[Interface element records]
____

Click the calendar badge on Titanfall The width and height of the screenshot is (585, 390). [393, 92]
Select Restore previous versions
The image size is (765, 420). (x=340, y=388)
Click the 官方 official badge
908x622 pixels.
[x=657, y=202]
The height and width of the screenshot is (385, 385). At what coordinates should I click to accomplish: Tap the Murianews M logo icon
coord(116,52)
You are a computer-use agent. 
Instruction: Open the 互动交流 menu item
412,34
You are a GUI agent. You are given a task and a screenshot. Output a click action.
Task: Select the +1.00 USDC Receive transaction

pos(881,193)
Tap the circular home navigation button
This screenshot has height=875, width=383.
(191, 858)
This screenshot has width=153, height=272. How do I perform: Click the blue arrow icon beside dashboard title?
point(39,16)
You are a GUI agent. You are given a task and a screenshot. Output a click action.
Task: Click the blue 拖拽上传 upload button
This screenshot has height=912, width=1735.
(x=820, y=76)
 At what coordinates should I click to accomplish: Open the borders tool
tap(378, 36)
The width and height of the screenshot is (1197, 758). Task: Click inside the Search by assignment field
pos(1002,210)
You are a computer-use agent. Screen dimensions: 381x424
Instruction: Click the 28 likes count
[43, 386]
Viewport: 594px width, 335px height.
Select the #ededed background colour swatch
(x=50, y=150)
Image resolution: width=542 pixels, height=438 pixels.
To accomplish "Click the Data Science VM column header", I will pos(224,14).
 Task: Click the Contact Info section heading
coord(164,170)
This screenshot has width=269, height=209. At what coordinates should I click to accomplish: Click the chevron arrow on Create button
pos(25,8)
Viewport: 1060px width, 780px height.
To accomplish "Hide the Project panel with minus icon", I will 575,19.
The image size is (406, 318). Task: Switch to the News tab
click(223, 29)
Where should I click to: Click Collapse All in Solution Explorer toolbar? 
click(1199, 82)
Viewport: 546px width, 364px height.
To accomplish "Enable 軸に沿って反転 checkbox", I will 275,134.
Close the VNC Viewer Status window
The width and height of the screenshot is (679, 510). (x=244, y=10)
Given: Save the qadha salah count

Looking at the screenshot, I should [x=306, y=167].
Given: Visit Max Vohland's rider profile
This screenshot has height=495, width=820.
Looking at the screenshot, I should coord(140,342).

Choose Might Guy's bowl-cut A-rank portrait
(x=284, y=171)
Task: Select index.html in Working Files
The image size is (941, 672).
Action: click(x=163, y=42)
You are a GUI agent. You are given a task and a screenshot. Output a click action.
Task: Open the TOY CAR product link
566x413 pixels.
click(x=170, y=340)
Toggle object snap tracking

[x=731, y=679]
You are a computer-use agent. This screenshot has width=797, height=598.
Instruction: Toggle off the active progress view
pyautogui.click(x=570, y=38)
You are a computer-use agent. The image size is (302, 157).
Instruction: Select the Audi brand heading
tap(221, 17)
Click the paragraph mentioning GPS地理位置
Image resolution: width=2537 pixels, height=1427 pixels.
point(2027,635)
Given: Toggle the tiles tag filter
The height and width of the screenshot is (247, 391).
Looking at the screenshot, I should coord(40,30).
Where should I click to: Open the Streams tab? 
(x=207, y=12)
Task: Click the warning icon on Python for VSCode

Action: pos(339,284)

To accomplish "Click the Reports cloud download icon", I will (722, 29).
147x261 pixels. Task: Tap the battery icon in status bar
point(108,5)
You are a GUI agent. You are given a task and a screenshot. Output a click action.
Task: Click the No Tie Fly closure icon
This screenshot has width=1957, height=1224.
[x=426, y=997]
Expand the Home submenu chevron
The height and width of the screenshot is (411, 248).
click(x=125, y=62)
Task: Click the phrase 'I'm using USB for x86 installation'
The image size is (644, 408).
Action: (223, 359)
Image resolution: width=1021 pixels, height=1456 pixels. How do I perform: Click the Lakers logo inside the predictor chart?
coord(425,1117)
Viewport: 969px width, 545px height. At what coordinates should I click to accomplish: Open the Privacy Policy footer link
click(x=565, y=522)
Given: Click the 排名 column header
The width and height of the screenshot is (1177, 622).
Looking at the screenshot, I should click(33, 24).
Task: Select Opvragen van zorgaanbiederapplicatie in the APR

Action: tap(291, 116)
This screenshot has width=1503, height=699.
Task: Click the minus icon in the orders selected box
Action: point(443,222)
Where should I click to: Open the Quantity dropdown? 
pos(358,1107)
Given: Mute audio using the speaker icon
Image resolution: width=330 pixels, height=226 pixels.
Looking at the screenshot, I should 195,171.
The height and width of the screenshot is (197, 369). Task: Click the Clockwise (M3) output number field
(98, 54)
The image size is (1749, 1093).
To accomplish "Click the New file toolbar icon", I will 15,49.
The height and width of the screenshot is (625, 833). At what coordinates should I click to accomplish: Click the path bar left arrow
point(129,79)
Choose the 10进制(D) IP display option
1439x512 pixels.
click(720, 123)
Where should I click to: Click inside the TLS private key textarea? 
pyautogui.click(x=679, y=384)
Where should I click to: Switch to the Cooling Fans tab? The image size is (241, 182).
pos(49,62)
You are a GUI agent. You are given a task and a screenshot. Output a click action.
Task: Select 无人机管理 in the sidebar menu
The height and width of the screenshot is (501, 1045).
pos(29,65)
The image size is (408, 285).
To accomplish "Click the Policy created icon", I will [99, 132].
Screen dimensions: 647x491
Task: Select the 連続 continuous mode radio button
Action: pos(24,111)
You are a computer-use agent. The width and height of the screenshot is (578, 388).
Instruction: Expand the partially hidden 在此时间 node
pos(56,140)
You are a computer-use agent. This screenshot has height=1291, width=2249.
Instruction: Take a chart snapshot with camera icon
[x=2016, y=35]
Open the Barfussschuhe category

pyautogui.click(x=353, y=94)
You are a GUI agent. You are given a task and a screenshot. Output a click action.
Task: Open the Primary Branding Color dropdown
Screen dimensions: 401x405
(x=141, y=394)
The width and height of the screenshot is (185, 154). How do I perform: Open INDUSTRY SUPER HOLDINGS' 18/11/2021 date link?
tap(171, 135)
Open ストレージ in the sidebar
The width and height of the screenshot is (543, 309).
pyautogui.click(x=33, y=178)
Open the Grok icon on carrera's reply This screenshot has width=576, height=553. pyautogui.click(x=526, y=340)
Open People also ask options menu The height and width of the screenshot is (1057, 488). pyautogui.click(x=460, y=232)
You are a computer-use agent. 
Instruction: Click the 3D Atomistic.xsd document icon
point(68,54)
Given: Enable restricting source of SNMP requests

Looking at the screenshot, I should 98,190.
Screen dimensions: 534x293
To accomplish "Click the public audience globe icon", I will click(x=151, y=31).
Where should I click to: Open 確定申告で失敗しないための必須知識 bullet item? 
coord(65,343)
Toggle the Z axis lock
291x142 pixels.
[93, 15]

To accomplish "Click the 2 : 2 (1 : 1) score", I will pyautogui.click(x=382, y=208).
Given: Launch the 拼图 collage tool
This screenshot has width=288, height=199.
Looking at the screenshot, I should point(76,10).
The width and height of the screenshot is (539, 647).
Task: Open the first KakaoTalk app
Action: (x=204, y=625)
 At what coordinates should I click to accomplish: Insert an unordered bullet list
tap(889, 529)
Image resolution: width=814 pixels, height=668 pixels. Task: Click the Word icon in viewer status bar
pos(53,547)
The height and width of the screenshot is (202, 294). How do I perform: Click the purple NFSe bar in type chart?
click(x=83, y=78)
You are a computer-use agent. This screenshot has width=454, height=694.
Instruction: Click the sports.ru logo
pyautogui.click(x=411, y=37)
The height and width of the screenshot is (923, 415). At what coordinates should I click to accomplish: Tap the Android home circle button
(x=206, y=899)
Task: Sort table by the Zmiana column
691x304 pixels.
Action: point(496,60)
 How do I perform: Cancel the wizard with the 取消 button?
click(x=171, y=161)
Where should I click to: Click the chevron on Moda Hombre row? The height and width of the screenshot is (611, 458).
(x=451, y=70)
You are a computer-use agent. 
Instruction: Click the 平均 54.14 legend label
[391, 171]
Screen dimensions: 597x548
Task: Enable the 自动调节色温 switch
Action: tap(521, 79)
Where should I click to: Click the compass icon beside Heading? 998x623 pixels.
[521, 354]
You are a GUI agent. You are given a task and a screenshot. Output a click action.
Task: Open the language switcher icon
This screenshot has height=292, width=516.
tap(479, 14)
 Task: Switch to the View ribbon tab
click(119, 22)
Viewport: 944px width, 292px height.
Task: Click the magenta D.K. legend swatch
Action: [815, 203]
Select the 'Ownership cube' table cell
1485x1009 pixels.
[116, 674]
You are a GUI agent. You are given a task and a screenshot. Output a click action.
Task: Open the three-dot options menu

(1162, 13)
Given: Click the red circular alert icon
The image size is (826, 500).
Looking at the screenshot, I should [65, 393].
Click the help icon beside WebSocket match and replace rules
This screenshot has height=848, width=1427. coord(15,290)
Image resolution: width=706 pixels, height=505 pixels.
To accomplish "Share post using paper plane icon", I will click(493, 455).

____

▶ _WHAT YOU ARE ASKED TO DO_
Rewrite the records above as a numbered list, taking everything from the line that contains "Given: Save the qadha salah count" down to the line that contains "Action: pos(339,284)", and leave out blank lines.

▶ _COMPLETE OUTPUT_
1. Given: Save the qadha salah count
2. Looking at the screenshot, I should [x=306, y=167].
3. Given: Visit Max Vohland's rider profile
4. This screenshot has height=495, width=820.
5. Looking at the screenshot, I should coord(140,342).
6. Choose Might Guy's bowl-cut A-rank portrait
7. (x=284, y=171)
8. Task: Select index.html in Working Files
9. The image size is (941, 672).
10. Action: click(x=163, y=42)
11. You are a GUI agent. You are given a task and a screenshot. Output a click action.
12. Task: Open the TOY CAR product link
13. 566x413 pixels.
14. click(x=170, y=340)
15. Toggle object snap tracking
16. [x=731, y=679]
17. You are a computer-use agent. This screenshot has width=797, height=598.
18. Instruction: Toggle off the active progress view
19. pyautogui.click(x=570, y=38)
20. You are a computer-use agent. The image size is (302, 157).
21. Instruction: Select the Audi brand heading
22. tap(221, 17)
23. Click the paragraph mentioning GPS地理位置
24. Image resolution: width=2537 pixels, height=1427 pixels.
25. point(2027,635)
26. Given: Toggle the tiles tag filter
27. The height and width of the screenshot is (247, 391).
28. Looking at the screenshot, I should coord(40,30).
29. Where should I click to: Open the Streams tab? 
30. (x=207, y=12)
31. Task: Click the warning icon on Python for VSCode
32. Action: pos(339,284)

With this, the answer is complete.